In fact, by placing Catholic social teaching at the middle of his papacy, I would suggest that Pope Leo is lifting up one of the areas of greatest unity between himself uh John Paul 2, Benedict and Pope Francis. They in their own ways, their own words, different priorities, different emphases, they taught, affirmed, extended Catholic social teaching. Each of them insisted that Catholic social teaching was real doctrine, not marginal. It was integral, not optional. That it's at the heart of what it means to be a disciple of Jesus, not a matter of personal preference.
John Paul II was the apostle of solidarity. Benedict was a great teacher of social teaching and Francis exemplify then everything else. If we take this witness seriously, the common witness, we might have to change our behaviors, our attitudes. Some of us were tempted to apologize for all things Biden, including uh the opposition, any restrictions on the on abortion. I read in a Catholic publication someone said that President Trump is running the most Catholic, the most Christian administration either. We should not be cheerleaders for any politician. We should not be apologists for any administration. We should challenge all of them. And what it means is walking away from some of that partisanship that has meaning in this moment.

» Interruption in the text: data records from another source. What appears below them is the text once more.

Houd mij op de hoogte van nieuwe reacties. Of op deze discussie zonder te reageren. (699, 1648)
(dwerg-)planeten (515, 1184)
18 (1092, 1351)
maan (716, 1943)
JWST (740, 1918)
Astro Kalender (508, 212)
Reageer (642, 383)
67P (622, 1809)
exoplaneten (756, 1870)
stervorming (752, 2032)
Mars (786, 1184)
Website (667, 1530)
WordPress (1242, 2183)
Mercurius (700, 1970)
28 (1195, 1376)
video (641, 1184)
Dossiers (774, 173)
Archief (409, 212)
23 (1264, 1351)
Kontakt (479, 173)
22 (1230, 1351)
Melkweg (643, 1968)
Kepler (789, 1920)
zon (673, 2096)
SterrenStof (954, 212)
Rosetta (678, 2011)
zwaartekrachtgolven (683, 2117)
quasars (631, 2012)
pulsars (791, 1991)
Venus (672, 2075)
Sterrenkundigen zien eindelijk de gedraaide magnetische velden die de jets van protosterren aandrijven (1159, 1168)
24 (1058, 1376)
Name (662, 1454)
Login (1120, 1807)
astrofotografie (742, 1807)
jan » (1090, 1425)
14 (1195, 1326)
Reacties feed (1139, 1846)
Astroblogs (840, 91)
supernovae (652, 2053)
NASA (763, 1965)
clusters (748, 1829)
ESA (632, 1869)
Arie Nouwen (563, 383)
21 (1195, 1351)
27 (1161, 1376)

The lesson of Catholic social teaching means we can't support taking food from hungry families or healthcare from sick families or abandoning our commitment to help the poorest people on earth. We can't forget about unborn children who seem to be lost in the debate about abortion after dads. We can't sit by and watch immigrants who are part of our community be demonized and deported. They're not criminals. Uh and we can't abandon our traditions of providing some welcome for refugees as they're fleeting oppression.